Work to be completed = Every line from the line containing "Monitoria (1076, 437)" through the final line of the data is to be printed exactly; no other line is to appear.

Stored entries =
###
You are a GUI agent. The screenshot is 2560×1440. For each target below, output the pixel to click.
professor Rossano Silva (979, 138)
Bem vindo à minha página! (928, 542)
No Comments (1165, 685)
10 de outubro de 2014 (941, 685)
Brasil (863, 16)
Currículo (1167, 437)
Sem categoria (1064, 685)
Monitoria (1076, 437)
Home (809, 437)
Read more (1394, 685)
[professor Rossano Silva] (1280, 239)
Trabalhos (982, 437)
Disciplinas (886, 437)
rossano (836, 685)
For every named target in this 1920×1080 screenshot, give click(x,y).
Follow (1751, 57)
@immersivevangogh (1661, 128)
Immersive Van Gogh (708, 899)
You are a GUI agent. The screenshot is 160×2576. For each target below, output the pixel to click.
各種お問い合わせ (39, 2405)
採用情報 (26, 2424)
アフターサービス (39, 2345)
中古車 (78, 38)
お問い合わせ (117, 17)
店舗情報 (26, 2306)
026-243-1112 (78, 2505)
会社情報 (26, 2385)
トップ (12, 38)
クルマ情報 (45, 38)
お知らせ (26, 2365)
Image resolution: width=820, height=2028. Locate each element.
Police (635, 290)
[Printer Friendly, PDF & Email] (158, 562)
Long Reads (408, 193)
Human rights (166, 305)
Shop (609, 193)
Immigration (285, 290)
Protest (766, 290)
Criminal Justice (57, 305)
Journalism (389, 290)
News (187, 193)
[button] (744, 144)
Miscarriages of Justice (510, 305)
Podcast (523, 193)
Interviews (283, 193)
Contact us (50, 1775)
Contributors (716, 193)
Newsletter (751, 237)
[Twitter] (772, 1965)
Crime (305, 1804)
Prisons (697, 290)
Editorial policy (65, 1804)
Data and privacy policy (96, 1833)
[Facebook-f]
###
Written answer =
Monitoria (1076, 437)
Home (809, 437)
Read more (1394, 685)
[professor Rossano Silva] (1280, 239)
Trabalhos (982, 437)
Disciplinas (886, 437)
rossano (836, 685)
For every named target in this 1920×1080 screenshot, give click(x,y).
Follow (1751, 57)
@immersivevangogh (1661, 128)
Immersive Van Gogh (708, 899)
You are a GUI agent. The screenshot is 160×2576. For each target below, output the pixel to click.
各種お問い合わせ (39, 2405)
採用情報 (26, 2424)
アフターサービス (39, 2345)
中古車 (78, 38)
お問い合わせ (117, 17)
店舗情報 (26, 2306)
026-243-1112 (78, 2505)
会社情報 (26, 2385)
トップ (12, 38)
クルマ情報 (45, 38)
お知らせ (26, 2365)
Image resolution: width=820, height=2028. Locate each element.
Police (635, 290)
[Printer Friendly, PDF & Email] (158, 562)
Long Reads (408, 193)
Human rights (166, 305)
Shop (609, 193)
Immigration (285, 290)
Protest (766, 290)
Criminal Justice (57, 305)
Journalism (389, 290)
News (187, 193)
[button] (744, 144)
Miscarriages of Justice (510, 305)
Podcast (523, 193)
Interviews (283, 193)
Contact us (50, 1775)
Contributors (716, 193)
Newsletter (751, 237)
[Twitter] (772, 1965)
Crime (305, 1804)
Prisons (697, 290)
Editorial policy (65, 1804)
Data and privacy policy (96, 1833)
[Facebook-f]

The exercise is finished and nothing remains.